- How to complete this task: Beneath this task are records; print exactly the stretch of them from the line with "Impressum (1811, 1395)" through the line with "Saç Ekimi (377, 133)", both ends included.
### Data supplied ###
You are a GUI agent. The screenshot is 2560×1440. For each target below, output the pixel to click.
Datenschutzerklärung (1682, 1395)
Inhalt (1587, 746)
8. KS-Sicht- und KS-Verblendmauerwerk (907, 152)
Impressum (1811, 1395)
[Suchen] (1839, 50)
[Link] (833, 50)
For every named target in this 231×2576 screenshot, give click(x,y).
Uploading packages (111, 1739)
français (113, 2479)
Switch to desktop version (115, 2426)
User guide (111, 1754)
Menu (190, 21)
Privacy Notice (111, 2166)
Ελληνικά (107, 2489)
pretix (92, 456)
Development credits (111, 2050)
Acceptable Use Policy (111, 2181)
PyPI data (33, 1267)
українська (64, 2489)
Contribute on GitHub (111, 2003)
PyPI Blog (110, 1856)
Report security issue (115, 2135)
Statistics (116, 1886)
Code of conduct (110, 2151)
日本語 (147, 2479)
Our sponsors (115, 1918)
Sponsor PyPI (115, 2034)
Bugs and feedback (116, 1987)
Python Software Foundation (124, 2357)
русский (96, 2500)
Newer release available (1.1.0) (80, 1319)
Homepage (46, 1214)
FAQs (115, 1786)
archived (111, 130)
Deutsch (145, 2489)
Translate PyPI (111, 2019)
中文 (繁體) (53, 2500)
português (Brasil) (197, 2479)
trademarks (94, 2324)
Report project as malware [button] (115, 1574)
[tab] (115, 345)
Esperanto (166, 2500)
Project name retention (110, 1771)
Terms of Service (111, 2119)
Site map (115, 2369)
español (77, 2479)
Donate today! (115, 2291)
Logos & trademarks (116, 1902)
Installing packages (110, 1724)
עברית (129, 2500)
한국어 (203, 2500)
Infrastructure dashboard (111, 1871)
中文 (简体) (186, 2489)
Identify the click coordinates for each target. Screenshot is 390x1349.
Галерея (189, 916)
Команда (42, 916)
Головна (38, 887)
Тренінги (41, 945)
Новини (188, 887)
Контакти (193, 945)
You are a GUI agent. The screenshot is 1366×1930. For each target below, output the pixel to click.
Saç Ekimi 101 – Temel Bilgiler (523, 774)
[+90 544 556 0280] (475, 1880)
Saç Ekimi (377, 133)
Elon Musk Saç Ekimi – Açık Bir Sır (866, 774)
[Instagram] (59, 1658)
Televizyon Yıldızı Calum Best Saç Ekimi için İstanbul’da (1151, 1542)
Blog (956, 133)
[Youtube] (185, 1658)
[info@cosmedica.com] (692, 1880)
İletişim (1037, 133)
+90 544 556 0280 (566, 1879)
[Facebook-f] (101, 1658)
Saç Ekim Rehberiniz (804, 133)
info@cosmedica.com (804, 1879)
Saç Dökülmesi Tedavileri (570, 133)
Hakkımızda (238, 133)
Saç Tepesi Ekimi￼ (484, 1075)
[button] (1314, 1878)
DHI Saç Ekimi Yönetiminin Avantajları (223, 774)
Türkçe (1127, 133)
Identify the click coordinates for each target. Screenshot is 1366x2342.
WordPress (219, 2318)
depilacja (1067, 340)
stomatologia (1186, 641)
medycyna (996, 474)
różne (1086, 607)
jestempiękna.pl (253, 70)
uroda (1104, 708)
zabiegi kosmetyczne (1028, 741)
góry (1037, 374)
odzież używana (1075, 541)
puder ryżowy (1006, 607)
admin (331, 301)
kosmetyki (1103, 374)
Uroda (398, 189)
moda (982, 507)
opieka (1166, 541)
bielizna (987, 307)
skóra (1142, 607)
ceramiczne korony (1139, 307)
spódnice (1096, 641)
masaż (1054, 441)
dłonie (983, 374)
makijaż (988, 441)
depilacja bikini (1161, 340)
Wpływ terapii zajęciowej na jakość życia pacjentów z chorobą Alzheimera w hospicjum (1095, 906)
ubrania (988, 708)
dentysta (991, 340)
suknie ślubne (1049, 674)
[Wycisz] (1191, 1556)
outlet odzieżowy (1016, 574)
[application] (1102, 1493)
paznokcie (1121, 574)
###
- Solved problem:
Impressum (1811, 1395)
[Suchen] (1839, 50)
[Link] (833, 50)
For every named target in this 231×2576 screenshot, give click(x,y).
Uploading packages (111, 1739)
français (113, 2479)
Switch to desktop version (115, 2426)
User guide (111, 1754)
Menu (190, 21)
Privacy Notice (111, 2166)
Ελληνικά (107, 2489)
pretix (92, 456)
Development credits (111, 2050)
Acceptable Use Policy (111, 2181)
PyPI data (33, 1267)
українська (64, 2489)
Contribute on GitHub (111, 2003)
PyPI Blog (110, 1856)
Report security issue (115, 2135)
Statistics (116, 1886)
Code of conduct (110, 2151)
日本語 (147, 2479)
Our sponsors (115, 1918)
Sponsor PyPI (115, 2034)
Bugs and feedback (116, 1987)
Python Software Foundation (124, 2357)
русский (96, 2500)
Newer release available (1.1.0) (80, 1319)
Homepage (46, 1214)
FAQs (115, 1786)
archived (111, 130)
Deutsch (145, 2489)
Translate PyPI (111, 2019)
中文 (繁體) (53, 2500)
português (Brasil) (197, 2479)
trademarks (94, 2324)
Report project as malware [button] (115, 1574)
[tab] (115, 345)
Esperanto (166, 2500)
Project name retention (110, 1771)
Terms of Service (111, 2119)
Site map (115, 2369)
español (77, 2479)
Donate today! (115, 2291)
Logos & trademarks (116, 1902)
Installing packages (110, 1724)
עברית (129, 2500)
한국어 (203, 2500)
Infrastructure dashboard (111, 1871)
中文 (简体) (186, 2489)
Identify the click coordinates for each target. Screenshot is 390x1349.
Галерея (189, 916)
Команда (42, 916)
Головна (38, 887)
Тренінги (41, 945)
Новини (188, 887)
Контакти (193, 945)
You are a GUI agent. The screenshot is 1366×1930. For each target below, output the pixel to click.
Saç Ekimi 101 – Temel Bilgiler (523, 774)
[+90 544 556 0280] (475, 1880)
Saç Ekimi (377, 133)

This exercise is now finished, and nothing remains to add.